We thank the reviewer for their positive feedback and understanding for the scope of our manuscript. It is greatly appreciated by the authors.
This review is relevant and well-written and deserves publication when several small issues (see below) have been rectified.
Major issues:
The authors state (68-71) that ligation of ubiquitin chains to proteins changes their conformation and determines whether they are degraded by the proteasome. To my knowledge, this statement does not align with the current understanding of specificity in ubiquitination. As the authors explain correctly in the preceding section, ubiquitin chains can be constructed using each of the seven lysines present on the surface of ubiquitin. Depending on the linkage, the chains adopt starkly different conformations and differ in their biophysical properties, allowing specific binding domains and deubiquitinases to arise. As an example, K48-linked ubiquitin chains adopt a closed, dense conformation while K63-linked chains adopt an extended, open conformation and highly specific binding domains exist for both. Linkage-specific conformation changes of the ubiquitin chains have been extensively researched by e.g. the Komander lab (excellent review: PMID: 22524316). I am not aware of studies showing a conformation change of the ubiquitinated protein, induced by ubiquitination, and dependent on the linkage of the attached ubiquitin chain. I also find it a bit puzzling that none of the three cited papers makes this statement. I would suggest the authors to rephrase the sentence, or, if they indeed wish to make this statement, to include references that report this novel phenomenon.

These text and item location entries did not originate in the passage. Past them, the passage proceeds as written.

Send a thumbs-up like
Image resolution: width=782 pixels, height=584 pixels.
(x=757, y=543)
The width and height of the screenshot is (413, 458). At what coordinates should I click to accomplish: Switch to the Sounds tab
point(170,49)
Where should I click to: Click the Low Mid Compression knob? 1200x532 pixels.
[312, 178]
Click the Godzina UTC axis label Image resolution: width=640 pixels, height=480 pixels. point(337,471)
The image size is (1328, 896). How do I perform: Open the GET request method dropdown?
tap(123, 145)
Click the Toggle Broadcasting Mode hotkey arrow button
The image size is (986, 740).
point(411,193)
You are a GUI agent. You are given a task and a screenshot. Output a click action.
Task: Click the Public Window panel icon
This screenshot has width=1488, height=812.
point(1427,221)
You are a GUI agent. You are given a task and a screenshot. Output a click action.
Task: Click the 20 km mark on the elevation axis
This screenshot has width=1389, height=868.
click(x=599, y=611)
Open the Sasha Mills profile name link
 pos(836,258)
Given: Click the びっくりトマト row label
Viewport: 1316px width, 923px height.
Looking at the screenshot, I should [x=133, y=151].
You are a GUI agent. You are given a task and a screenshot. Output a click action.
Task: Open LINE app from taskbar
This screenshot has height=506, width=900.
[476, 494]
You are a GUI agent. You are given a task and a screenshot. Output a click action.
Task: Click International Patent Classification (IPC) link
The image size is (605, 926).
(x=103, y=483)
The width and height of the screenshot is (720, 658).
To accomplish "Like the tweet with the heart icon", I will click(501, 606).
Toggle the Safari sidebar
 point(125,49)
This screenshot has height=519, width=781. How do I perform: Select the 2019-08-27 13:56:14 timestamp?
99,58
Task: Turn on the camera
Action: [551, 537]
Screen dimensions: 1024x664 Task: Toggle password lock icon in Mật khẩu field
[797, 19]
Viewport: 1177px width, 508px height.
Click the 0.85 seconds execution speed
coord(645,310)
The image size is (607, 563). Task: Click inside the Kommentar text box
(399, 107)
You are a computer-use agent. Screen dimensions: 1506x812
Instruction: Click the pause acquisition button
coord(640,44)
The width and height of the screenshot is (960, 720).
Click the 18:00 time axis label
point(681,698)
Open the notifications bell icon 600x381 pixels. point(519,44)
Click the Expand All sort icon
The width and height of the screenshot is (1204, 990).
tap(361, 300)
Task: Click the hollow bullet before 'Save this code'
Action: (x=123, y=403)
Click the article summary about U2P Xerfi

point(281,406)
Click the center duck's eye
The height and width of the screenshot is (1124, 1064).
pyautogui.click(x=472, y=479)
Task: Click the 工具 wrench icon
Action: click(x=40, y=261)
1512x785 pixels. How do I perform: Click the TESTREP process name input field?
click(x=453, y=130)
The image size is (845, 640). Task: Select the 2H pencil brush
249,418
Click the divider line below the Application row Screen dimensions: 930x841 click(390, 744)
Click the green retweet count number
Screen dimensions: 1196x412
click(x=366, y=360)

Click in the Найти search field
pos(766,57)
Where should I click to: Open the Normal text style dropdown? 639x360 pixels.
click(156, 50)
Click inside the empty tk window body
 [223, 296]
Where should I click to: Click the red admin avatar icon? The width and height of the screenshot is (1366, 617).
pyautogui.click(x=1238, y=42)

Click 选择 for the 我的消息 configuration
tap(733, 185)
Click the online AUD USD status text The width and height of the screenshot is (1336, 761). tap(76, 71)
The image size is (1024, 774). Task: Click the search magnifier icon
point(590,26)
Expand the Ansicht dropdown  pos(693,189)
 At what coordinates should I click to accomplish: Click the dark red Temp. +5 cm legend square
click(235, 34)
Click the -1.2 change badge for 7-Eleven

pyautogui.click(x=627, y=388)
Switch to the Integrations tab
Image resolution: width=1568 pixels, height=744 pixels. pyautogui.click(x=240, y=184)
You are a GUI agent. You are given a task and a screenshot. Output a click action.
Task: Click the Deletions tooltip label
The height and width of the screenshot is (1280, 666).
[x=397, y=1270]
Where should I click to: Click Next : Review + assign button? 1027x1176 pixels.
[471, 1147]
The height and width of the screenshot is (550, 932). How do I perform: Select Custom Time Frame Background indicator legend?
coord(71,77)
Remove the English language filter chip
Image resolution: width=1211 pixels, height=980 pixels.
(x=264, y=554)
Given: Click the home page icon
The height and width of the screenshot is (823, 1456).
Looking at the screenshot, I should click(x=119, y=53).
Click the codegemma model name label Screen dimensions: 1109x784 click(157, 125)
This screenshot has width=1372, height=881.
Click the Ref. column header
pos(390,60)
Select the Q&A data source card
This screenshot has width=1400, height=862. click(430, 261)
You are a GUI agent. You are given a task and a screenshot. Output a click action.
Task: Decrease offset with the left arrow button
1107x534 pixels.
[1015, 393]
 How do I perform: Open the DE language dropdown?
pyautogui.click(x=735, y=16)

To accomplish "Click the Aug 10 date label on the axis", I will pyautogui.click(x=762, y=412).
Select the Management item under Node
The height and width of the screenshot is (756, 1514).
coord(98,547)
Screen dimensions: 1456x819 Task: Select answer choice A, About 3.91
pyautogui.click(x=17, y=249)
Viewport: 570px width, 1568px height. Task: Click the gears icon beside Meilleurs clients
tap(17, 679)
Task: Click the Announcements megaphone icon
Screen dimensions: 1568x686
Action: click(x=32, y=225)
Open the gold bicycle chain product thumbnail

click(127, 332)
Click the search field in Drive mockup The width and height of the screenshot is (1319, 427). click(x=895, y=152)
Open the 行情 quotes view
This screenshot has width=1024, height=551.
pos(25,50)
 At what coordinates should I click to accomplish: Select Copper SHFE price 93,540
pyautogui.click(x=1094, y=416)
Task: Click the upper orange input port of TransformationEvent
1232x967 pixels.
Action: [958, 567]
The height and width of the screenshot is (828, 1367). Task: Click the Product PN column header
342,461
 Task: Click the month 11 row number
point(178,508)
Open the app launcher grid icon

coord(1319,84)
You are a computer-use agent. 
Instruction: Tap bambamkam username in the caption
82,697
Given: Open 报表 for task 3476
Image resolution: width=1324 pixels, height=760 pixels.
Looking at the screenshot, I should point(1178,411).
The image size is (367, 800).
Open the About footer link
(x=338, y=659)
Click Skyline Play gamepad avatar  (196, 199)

We have rephrased the sentence highlighted by the reviewer and thank the reviewer for the suggested literature.
261 What are the 9-month old mice compared to?
We have included this detail in the text.
Minor issues:
138 Species name italics
171 Kitajima
195 Kitajima
294 comma
325 formatting
397 Drosophila (also, should be italic)
561 versus
593 comma
613, 644 remove formatting tags
We have amended the text to correct all the suggestions made by the reviewer.